Industrial Technologies

Powder metallurgy is a precision manufacturing technique for the mass production of metal automotive components, such as gears from iron and carbon steel powders. First, the fine metal powders are pressed inside a rigid die to obtain a porous, slightly cohesive material, the so-called green material. The second step consists of a thermal treatment below the melting point of the green material, during which the powder compact is transformed into a coherent solid. The hardness of the heat-treated materials that result from the formation of strong bonds between individual powder particles is highly desired. However, it is crucial to control it in order to reduce the need for expensive finishing operations. Aiming to address the lack of comprehensive information on sintering of steel powder compacts, engineers at the Institut National Polytechnique de Grenoble adopted an innovative approach.

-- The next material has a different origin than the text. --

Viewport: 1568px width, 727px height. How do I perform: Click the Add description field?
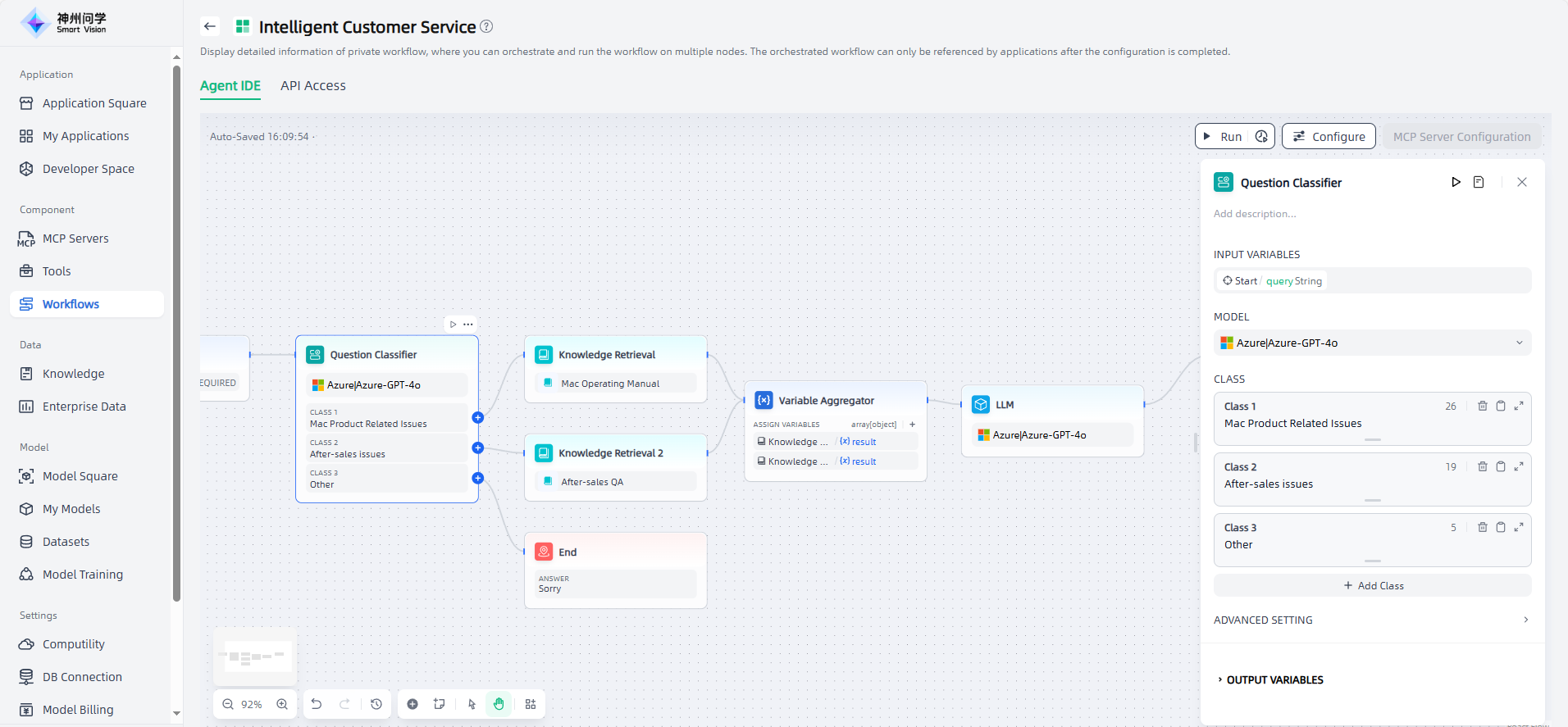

A thorough analysis of the macroscopic deformation of steel powder compacts during the sintering cycle was coupled with three-dimensional (3-D) observations of the microstructural changes. Conventional dilatometric tests were performed on cubic specimens taken out of test bars to follow the evolution strains in either the pressing direction or a transverse one. A better understanding of the main phenomena responsible for the deformation of the steel powder compact was provided by means of X-ray absorption microtomography. Two different types of pores were present in the steel powder compact: cusped and elongated pores. Elongated pores were detected at the contact area between powder particles, which were mostly perpendicular to the direction of compaction. These contact pores were attributed to microdamage and lubricant particles crushed between steel particles during unloading and ejection of the compact out of the die. While contact pores open up, the powder compact is swelling and shrinks when sintering starts and they get closer. Future studies will aim to investigate the effect of the material composition on the deformation of metal powder compacts. The hope of the PM-MACH project partners is to use the information collected to develop effective techniques for machining powder compacts before sintering and therefore reduce manufacturing costs.